Last I Checked if an Offensive player pushes off its an offensive foul. The Games were reffed in favor of Miami. Period End of Story.


----------



## Jet (Jul 1, 2005)

...Those are really good article/stat thingys... but, I cant say that the Heat got favored, because I would love to watch the series again, but its not gonna happen unless I get the Championship DVD for the Heat and Im not doing that. It looks like Devin got a lot of calls not favoring him, but I guess thats whats going to happen when you have Wade gaurding you. I've said this a lot, and I agree with it, but its not the refs who lose the game/or turn it around for you, its how you respond to the calls that did/did not go your way. *I said I cant say that the Heat were favored by the refs, but I clearly think that.. lol*


----------



## Dragnsmke1 (Jul 29, 2002)

danred7 said:


> Last I Checked if an Offensive player pushes off its an offensive foul. The Games were reffed in favor of Miami. Period End of Story.


I see your point but if it was so badly reffed why did the mavs have 2 blowout victories and were working on the 3rd when the whole demenor of the team change? This was the 1st series(besides Memphis) where we werent the "underdogs" . The Mavs went up by 2 games, were up by 14 with 8 minutes left in the 3rd game and got this air about them that the Chip was gonna be handed to them, Miami kept the attitude of they have to go snatch it...


----------



## t1no (Jul 10, 2005)

Dragnsmke1 said:


> I see your point but if it was so badly reffed why did the mavs have 2 blowout victories and were working on the 3rd when the whole demenor of the team change? This was the 1st series(besides Memphis) where we werent the "underdogs" . The Mavs went up by 2 games, were up by 14 with 8 minutes left in the 3rd game and got this air about them that the Chip was gonna be handed to them, Miami kept the attitude of they have to go snatch it...


Wade gets hot and refs gives him a few bad calls, they are back in the game. Sorry but you can't defend someone if the refs won't let you touch him. It's frustrating, they didn't try their hardest because they know that the refs would call a foul on them.


----------



## Roscoe Sheed (Jun 19, 2006)

Obviously the series tilted on that horrible call at the end of game 5. Should have definitely been a no call. If it were called correctly, Wade's miss means Dallas wins game 5 and would have won the series. Simple as that.

The Wade push-off in game 6 was horrible too. Then, they refuse to call GP's jersey pull on the other side of the court. It was the worst officiated finals in nba history.


----------



## Flash is the Future (May 12, 2006)

RECORD EXCERPTS:
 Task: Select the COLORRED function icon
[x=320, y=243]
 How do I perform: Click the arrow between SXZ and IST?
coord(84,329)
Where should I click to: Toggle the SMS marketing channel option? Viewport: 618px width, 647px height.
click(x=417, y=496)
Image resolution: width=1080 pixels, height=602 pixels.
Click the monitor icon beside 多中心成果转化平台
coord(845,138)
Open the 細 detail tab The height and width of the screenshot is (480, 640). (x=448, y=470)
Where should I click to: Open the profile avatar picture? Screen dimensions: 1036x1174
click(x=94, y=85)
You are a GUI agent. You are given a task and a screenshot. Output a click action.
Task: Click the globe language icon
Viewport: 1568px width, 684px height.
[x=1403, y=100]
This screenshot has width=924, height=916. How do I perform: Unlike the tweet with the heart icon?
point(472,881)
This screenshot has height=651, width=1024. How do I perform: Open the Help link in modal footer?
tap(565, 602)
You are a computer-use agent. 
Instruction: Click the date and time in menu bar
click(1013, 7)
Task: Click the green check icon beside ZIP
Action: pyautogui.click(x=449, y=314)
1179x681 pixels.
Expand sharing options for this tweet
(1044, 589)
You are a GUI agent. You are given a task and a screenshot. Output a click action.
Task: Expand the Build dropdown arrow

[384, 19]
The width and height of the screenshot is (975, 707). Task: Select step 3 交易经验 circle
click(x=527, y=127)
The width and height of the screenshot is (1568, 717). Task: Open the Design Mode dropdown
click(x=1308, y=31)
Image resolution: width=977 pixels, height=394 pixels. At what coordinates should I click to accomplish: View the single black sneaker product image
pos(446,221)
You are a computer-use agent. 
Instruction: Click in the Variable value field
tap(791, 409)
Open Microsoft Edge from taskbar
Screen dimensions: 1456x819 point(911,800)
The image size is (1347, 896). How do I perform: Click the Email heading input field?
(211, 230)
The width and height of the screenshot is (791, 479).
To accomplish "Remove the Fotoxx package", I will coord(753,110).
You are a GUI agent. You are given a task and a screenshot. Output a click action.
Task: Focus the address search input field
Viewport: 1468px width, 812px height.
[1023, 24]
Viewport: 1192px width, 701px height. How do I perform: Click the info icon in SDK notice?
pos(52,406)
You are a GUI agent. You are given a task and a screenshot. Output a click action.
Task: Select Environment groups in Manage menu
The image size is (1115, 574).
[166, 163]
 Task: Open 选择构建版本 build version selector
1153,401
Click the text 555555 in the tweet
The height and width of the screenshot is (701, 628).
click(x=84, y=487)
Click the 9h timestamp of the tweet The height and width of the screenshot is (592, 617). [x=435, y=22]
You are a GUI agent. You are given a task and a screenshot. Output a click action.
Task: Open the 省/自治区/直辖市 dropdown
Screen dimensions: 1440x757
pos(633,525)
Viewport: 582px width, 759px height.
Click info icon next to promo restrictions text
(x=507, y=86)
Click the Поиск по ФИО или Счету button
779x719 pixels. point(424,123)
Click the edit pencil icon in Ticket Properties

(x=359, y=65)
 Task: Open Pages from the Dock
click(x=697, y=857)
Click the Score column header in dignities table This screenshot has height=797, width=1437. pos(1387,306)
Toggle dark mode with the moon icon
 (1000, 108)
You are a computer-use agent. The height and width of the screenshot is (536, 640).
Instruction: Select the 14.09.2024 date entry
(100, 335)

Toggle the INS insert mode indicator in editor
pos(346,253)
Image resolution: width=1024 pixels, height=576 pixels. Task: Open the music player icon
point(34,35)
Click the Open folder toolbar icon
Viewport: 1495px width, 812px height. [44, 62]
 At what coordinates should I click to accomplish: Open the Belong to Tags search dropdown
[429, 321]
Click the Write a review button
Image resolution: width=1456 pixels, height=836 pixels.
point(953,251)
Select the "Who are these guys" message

SET PROBLEM 1: In the basketball forum thread, how far ahead does Dragnsmke1 say the Mavs were in the third game, and with how much time left?
SET PROBLEM 2: Resume the basketball forum thread from the point where it stops.
The lines are separate material from the basketball forum thread.

EXERCISE OUTPUT 1: They were up by 14 with 8 minutes left.

EXERCISE OUTPUT 2:
I've complained about the way refs officiate Shaq and have realized over time that when things are going bad, you never get the calls. Refs decide a lot of questionable calls based on momentum. Ever since the Heat came back to win game 3, they had the momentum and Dallas was on the retreat and weren't getting the calls. Oh and by the way at the end of game 5 Dirk's little hand check on Wade shouldn't have been called a foul, which it was. However after that Harris grabbed Wade's shoulder to prevent him from getting the and 1 which was a definate foul, so basically the refs just called the foul on the wrong person. The one bad call I saw was GP's grab of Terry's jersey that resulted in no call, but I'm not quite sure the refs were in a place to see it because Terry was coming off a screen. Bottom line is officiating evens out eventually. In the 1st and 2nd round the Heat got tons of BS offensive fouls called on Shaq. The refs may give the benefit of the doubt to Wade, but they certainly don't to Shaq, so their bad calls on Shaq and good calls on Wade (for us) even out.


----------



## Saint Baller (May 3, 2006)

Flash is the Future said:


> I've complained about the way refs officiate Shaq and have realized over time that when things are going bad, you never get the calls. Refs decide a lot of questionable calls based on momentum. Ever since the Heat came back to win game 3, they had the momentum and Dallas was on the retreat and weren't getting the calls. Oh and by the way at the end of game 5 Dirk's little hand check on Wade shouldn't have been called a foul, which it was. However after that Harris grabbed Wade's shoulder to prevent him from getting the and 1 which was a definate foul, so basically the refs just called the foul on the wrong person. The one bad call I saw was GP's grab of Terry's jersey that resulted in no call, but I'm not quite sure the refs were in a place to see it because Terry was coming off a screen. Bottom line is officiating evens out eventually. In the 1st and 2nd round the Heat got tons of BS offensive fouls called on Shaq. The refs may give the benefit of the doubt to Wade, but they certainly don't to Shaq, so their bad calls on Shaq and good calls on Wade (for us) even out.


 Dirk was 2 feet away from him yes he could have extended but his hands were there in case Wade missed the layup and no call was made to rebound it, if your going to mkae a call, call it on the right guy.


----------



## t1no (Jul 10, 2005)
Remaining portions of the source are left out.